突発性難聴の様な分かりやすい病気であっても否認してしまう人がいるわけですが、これが「依存症」となると、ほぼ全員が否認する、家族でさえも否認する病気です。世の中の人が「これが常識」と認識するまで、啓発は続けなくてはなりません。

「仕事はできているから依存症じゃない」「止める気はあるから依存症じゃない」「本気で止めようと思えば止められる」
当事者にはこんな否認がかかり、対する家族も
「今度こそ止めるはず」「私が肩代わりしてあげないとこの人はダメになる」「本当は優しい人」
などという否認がかかり、「病気」ということを拒絶してしまいます。

病気はさっさと認め、早期治療にこしたことはないのに「自分は大丈夫」という否認が命取りになっています。
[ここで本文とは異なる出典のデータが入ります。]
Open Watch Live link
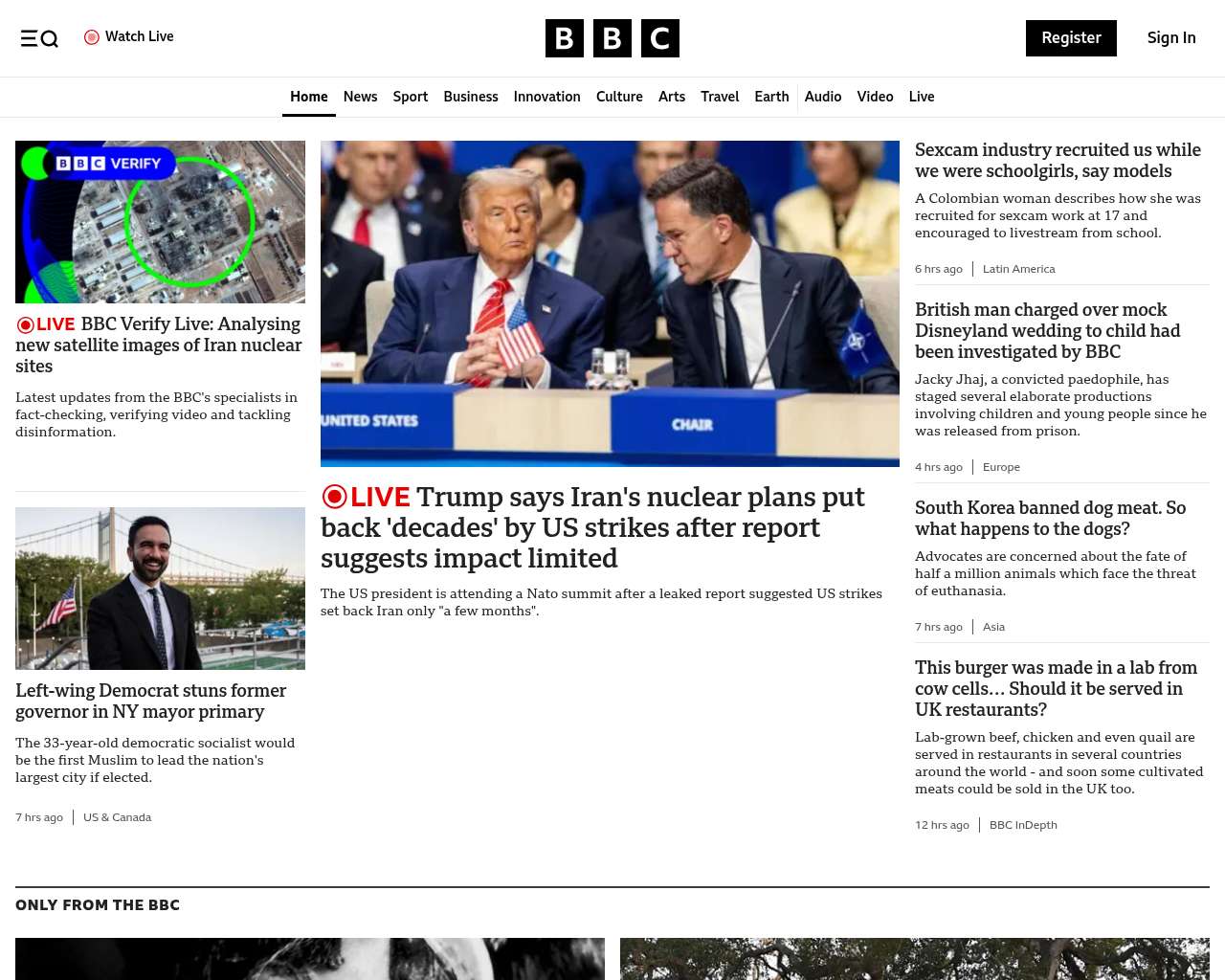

先日、厚生労働省の主催する啓発イベントが福岡で行われ、塚本堅一氏(元NHKアナウンサー)の進行で、依存症啓発サポーターの古坂大魔王さんや、俳優の高知東生さんなどをゲストに迎えて、私も登壇させて頂いたのですが、ものすごい大盛況だったんですね。こういうイベントをもっともっと増やしたり、とにかくいきわたるまで啓発を色々な方法でやるべきだと思います。

よく依存症者に税金を使うな!とかって言いますけど、少なくともアルコール、ギャンブル、タバコの依存症者って高額納税者ですからね。納めた税金を既得権者が甘い汁を吸って還元しないことが問題なのであって、啓発にはもっと今の10倍くらい予算を増やして貰ったって、全くバチはあたらないですね。

それに啓発に予算を割いて、早期発見早期治療が実現できれば、それこそ社会コストは減るはずです。

「依存症は回復できる病気」「困ったら家族だけでもまず相談に行こう」「借金の肩代わりは絶対にダメ」
ギャンブル依存症関して言えば、この3つくらいの知識は全国民が知っているくらいまで啓発して欲しいと思います。